Dataset excerpts:
--- START ---

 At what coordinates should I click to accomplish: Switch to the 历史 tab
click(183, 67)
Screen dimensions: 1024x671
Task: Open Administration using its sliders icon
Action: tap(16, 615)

--- END ---

#### [What to work on]
Word for word, copy out the records.

#### [Answer to this problem]
 At what coordinates should I click to accomplish: Switch to the 历史 tab
click(183, 67)
Screen dimensions: 1024x671
Task: Open Administration using its sliders icon
Action: tap(16, 615)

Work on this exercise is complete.